Over 75 e-mobility leaders convened in Strasbourg on Wednesday, urging the EU Parliament to deliver regulatory certainty by 2035, not further dilution.
More than 75 senior industry leaders from the Take Charge Europe campaign met Members of the European Parliament (MEPs) in Strasbourg with a clear message: strong, clean targets are essential for Europe’s electric vehicle leadership. “They unlock investment, accelerate innovation, and give companies the certainty they need to plan and build for the long term,” the press release states.
Renewed momentum
“2025 was a year of renewed momentum, with Europe’s electric car market growing by 30%, backed by over one million public charging points and new homegrown battery production,” Take Charge Europe analyses.
“But weakening the 2035 target is blurring the long-term investment signal, right when companies most need clarity to plan for the future. Now, a return to certainty is essential to build on Europe’s momentum.”
At this pivotal moment for Europe’s clean mobility transition, leaders of the Take Charge Europe letter ask MEPs to swiftly process the European Commission’s automotive package and strive for a rounded outcome that restores investor confidence.
Clear targets
According to Take Charge Europe, it’s evident what Europe has to do. They have to maintain clear, stable, and predictable targets that ensure regulatory certainty across the entire EV value chain. They have to keep electrification at the forefront of Europe’s 2035 ambition, ensuring that flexibility mechanisms do not dilute Europe’s path toward zero-emission mobility
To achieve this, policies must be advanced that accelerate Europe’s EV adoption and industrial leadership, including through continued charging deployment, grid strengthening, affordable EV access, and strong support to local manufacturing.

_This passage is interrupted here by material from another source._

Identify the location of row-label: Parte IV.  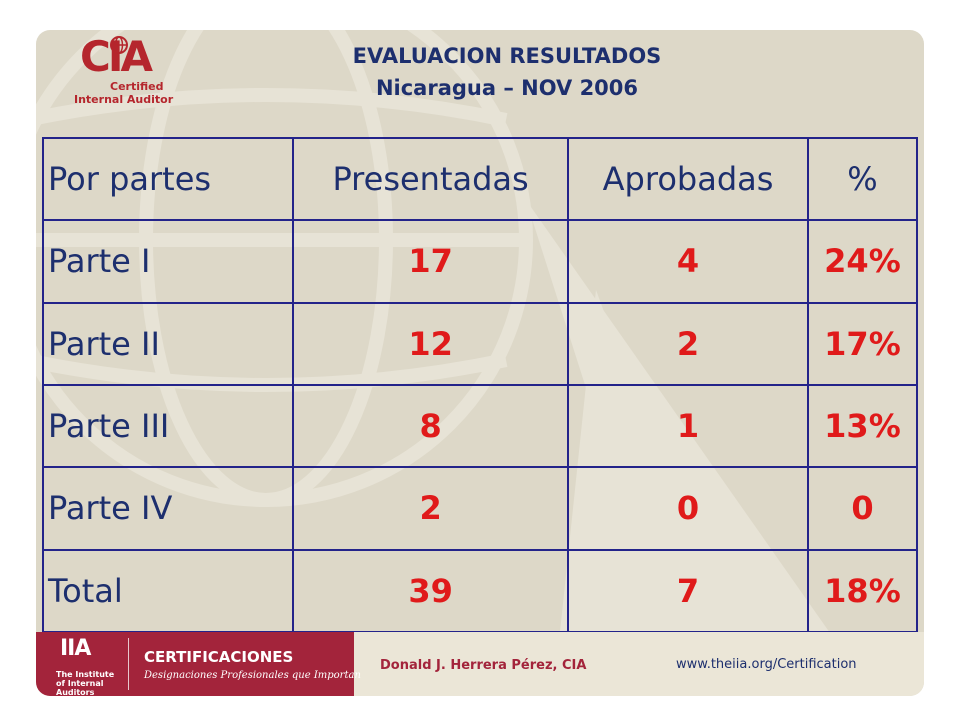
(168, 508).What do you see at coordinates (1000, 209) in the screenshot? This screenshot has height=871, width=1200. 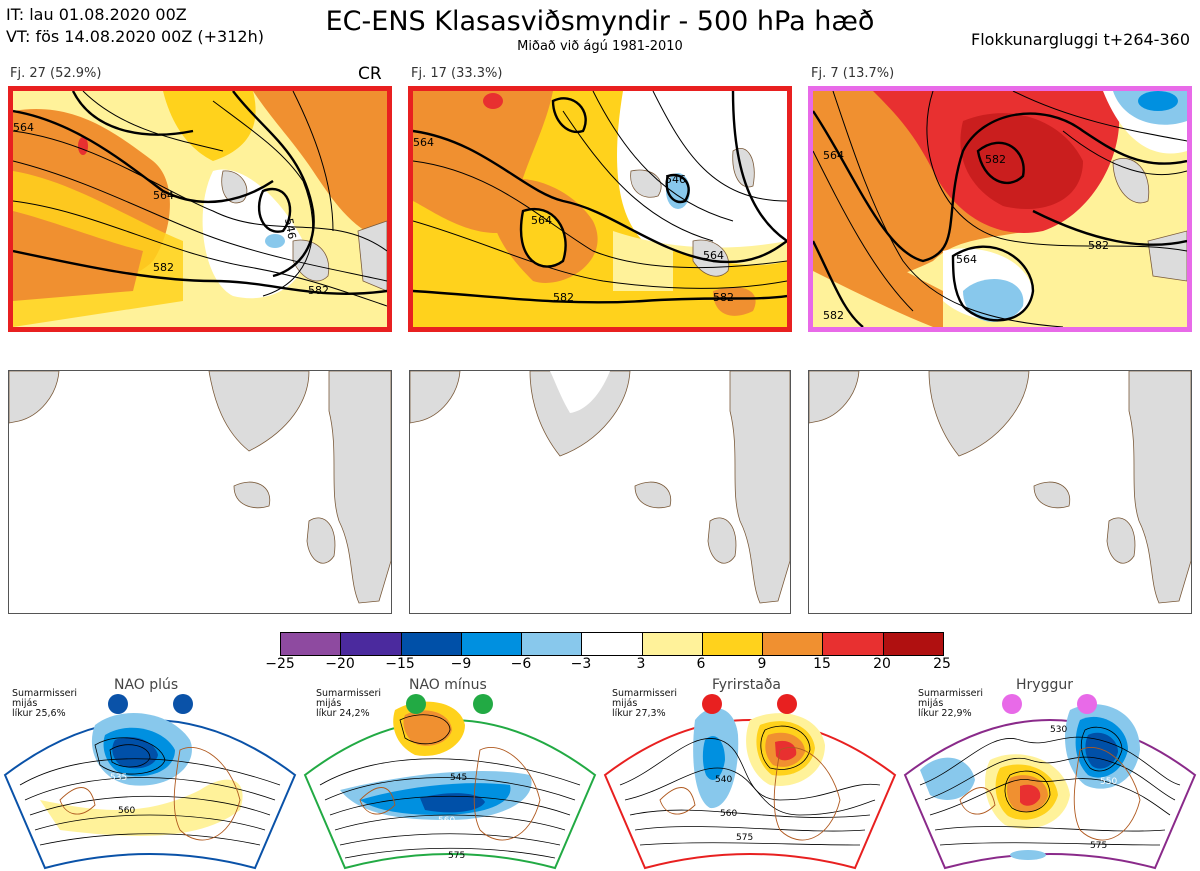 I see `cluster-3-map: 564 582 564 582 582` at bounding box center [1000, 209].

Major investment opportunity
The breadth of cross-sector support shows an industry ready to deliver the clean mobility transition as a major investment opportunity. Companies have already committed over €175 billion in e-mobility investment and created more than 150.000 jobs across Europe, from battery gigafactories to new and retooled vehicle plants to the rapid expansion of charging infrastructure across the continent.
According to Take Charge Europe, the members of the European Parliament can instead decisively shape Europe’s global leadership in electric vehicles. “With competitiveness, resilience, and the green transition at stake, they must deliver regulatory certainty and bold industrial policy, not further dilution.”
Uphill fight
Take Charge Europe is a coalition of more than 200 companies spanning Europe’s electric vehicle value chain. Launched in September 2025 by E-Mobility Europe and Charge-Up Europe, it called on the European Commission to uphold the 2035 zero-emission target and to support it with robust industrial policies that enable and accelerate the transition to clean mobility.

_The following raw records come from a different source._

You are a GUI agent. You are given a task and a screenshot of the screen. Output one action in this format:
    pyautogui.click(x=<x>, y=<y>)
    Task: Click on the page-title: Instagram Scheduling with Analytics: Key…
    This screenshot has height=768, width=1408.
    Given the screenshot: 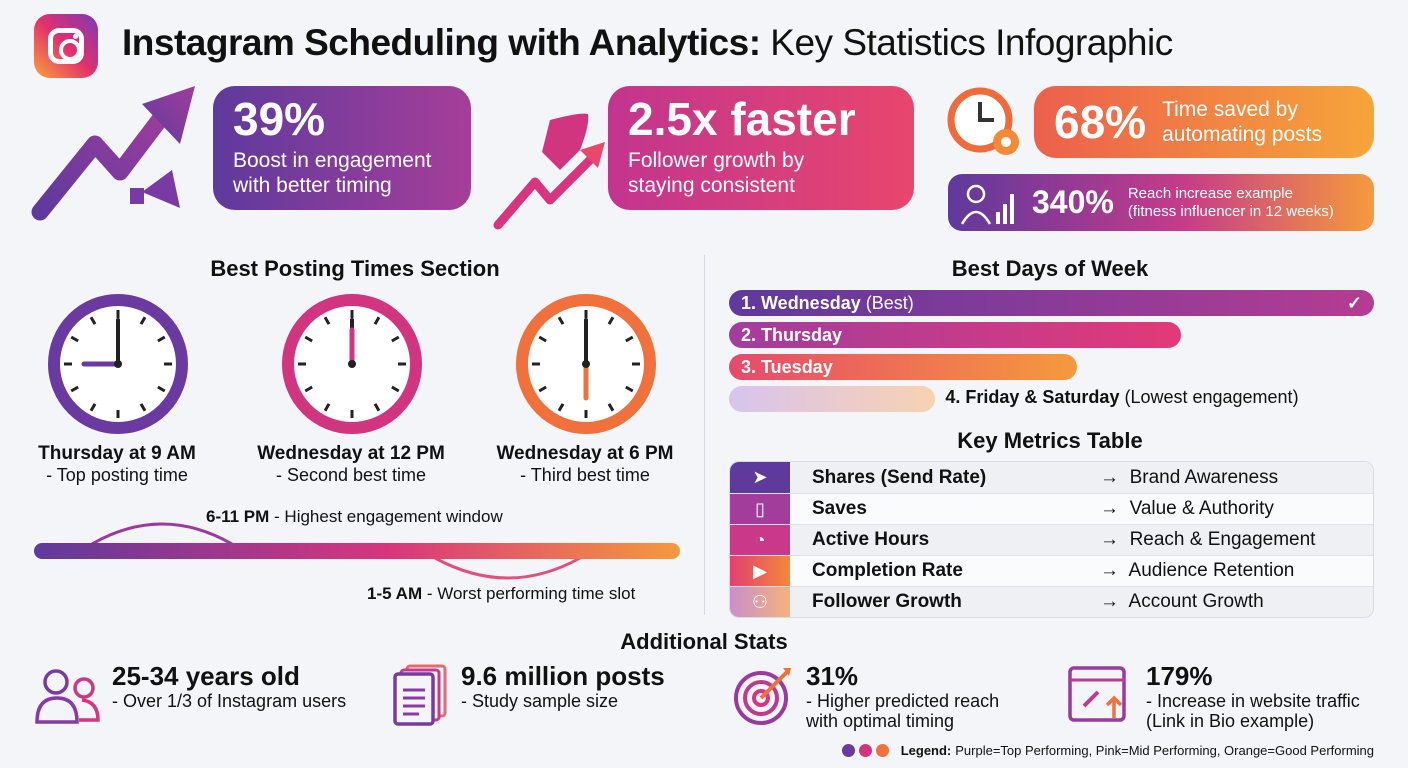 What is the action you would take?
    pyautogui.click(x=648, y=42)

At the end of last year, the EU watered down its 2035 ICE ban, trading clarity for short-term comfort. Under strong pressure from the European car industry and some leading EU member states, the European Commission unveiled a new automotive action plan.
The Commission presented it as a matter of realism and technology neutrality. For many, it was a retreat and giving in at precisely the moment electrification needs certainty and clarity most. Or as an analyst noted at the time: “In practice, it reintroduces doubt into a transition that was finally becoming predictable.”
With the geopolitical earthquake that has occurred since the beginning of this year, Europe is now completely focused on other matters than the ‘Green Deal’, of which the ICE ban in 2035 was a key policy item.
But in its search for how to stay relevant in turbulent times, showing some consistency and determination would surely help the European institutions. That’s clearly what the message of Take Charge Europe aims to convey when discussing Europe’s future mobility.